Death Wish began life as a pulpy crime novel, then came a film adaptation in 1974 starring Charles Bronson. That movie borrows from the exploitation sub-genres that were popular in the 1960s and 1970s, but where exploitation cinema largely arose from marginalized communities creating their own narratives outside a system that did not welcome them, Death Wish just uses unabashed, unexamined violence to let a white guy rampage through the inner city murdering minorities unimpeded. (Decades later, Falling Down would do the same thing but with self-awareness.) Death Wish is trashy and bad and a VHS classic for many, but let’s be clear—it’s f*cking gross. It was gross in 1974 and the remake arriving in theaters in 2018 is especially gross and massively ill-timed, coming on the heels of yet another school shooting. Many were surprised the movie wasn’t pulled from the release schedule out of sensitivity to the recent tragedy, but let’s be honest, there will probably be another mass shooting in America, and another, and another. There is no good time for a movie like Death Wish.

Bruce Willis takes the Charles Bronson role, renamed Paul Kersey, an affluent surgeon who works in a Chicago hospital. The movie opens with audio from various news broadcasts reciting the latest murder statistics because we must constantly be reminded that Chicago is a hellhole full of bad hombres. Willis plays Kersey with his usual resignation, and the movie even acknowledges his monotonous delivery by making a joke that his face “didn’t get the message”. Willis is joined by Elisabeth Shue as Kersey’s wife, and Camila Morrone as his daughter. Vincent D’Onofrio is also in this movie for reasons I fail to understand. Given his ability, I kept waiting for D’Onofrio to connect to the plot in some meaningful way, but he doesn’t really. He’s just Kersey’s scuzzy brother who is there for moral support, which is a HUGE waste of Vincent D’Onofrio. 

The set up remains the same—one night, Kersey’s family is attacked and his wife is killed and his daughter left in a coma. Here is the one area where the remake improves on the original: They excised the daughter’s rape. This is the only good judgment Death Wish displays. It’s enough that she is badly injured in the same attack that kills her mother. But it doesn’t change the overall effect—women are only in this movie to be harmed so a man can go on an emotional journey. (Which is totally lost because Bruce Willis no longer displays emotion.)

From here, Death Wish becomes the NRA’s wet dream as a trip to Texas shows Kersey that the only way a man can truly protect his family is with guns. He learns this lesson after watching his wife’s father run a couple poachers off his land with a shotgun. (I have family in rural Texas and they have never once lectured me about the safety provided by guns because they are rational people who realize a shotgun in the country is a completely different thing from a gun in a densely populated city.) This leads Kersey to start watching videos on YouTube and soon he’s swiping a Glock from a dying gang-banger in his OR and starting his vigilante life.
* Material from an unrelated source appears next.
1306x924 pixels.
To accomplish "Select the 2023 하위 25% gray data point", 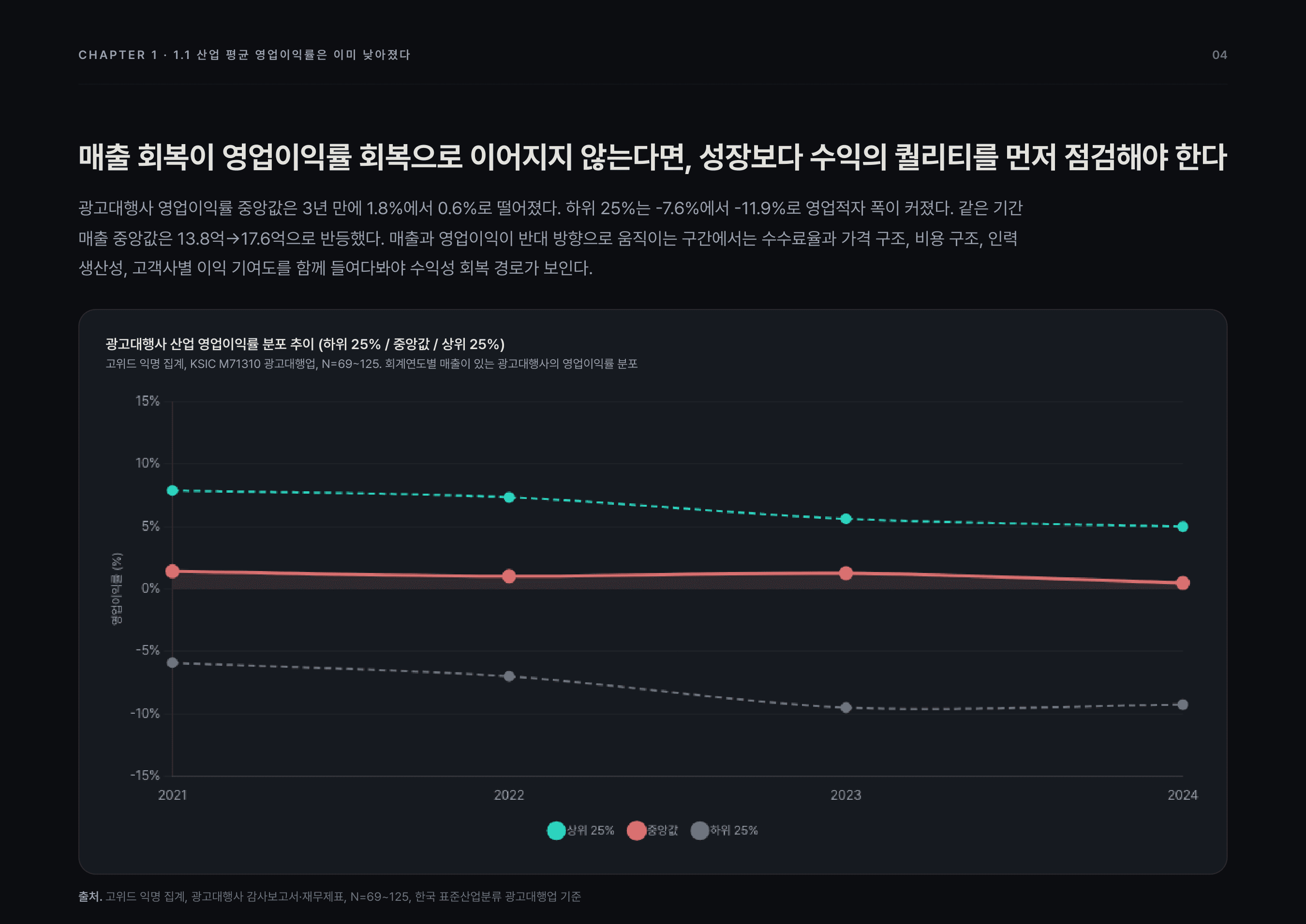I will [846, 707].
Death Wish knows it has a morality problem because the film is peppered with cuts to radio hosts Sway and Mancow discussing the “Grim Reaper” who is serving vigilante justice in the streets of Chicago. But this is mere lip service which more often than not only serves to heighten the superhero-like reputation of the Grim Reaper, who is just Paul Kersey in a hoodie engaging in extra-judicial justice. He stops a carjacking, kills a neighborhood dealer, and hunts down the people who harmed his family, all while the cops are portrayed as benignly ineffectual, at best. 

Superheroes are essentially vigilantes—something Marvel made explicit with Captain America: Civil War—but the real-world politics of vigilantism are (mostly) side-stepped because superheroes exist in fantasy worlds. They’re super-beings and flying robots, and they fight aliens and robot armies and other fantastical beings. There’s nothing real about a superhero or their world. But Paul Kersey’s world is very real. The radio show clips may be fake, but the news bulletins in voice over are real—those are the real conditions in Chicago on its worst days. And Paul Kersey is in this world, dispensing vigilante justice upon bad guys who are entirely recognizable as actual people. A vigilante in this analogous world is repugnant.

Which is how I describe Death Wish: Repugnant. Hyper-violent movies can be fun (see also: John Wick), but Death Wish is not fun. It’s too dedicated to real-world conditions, it’s timed too poorly, and the whole premise presumes guns are good but only in the hands of white men with proper motivation. The result is an ugly morass of cheap philosophy and murky morality. Exploitation flicks are fun because they’re subverting something. Death Wish isn’t subverting anything. It’s upholding a status quo whose cost is too often measured with the bodies of children.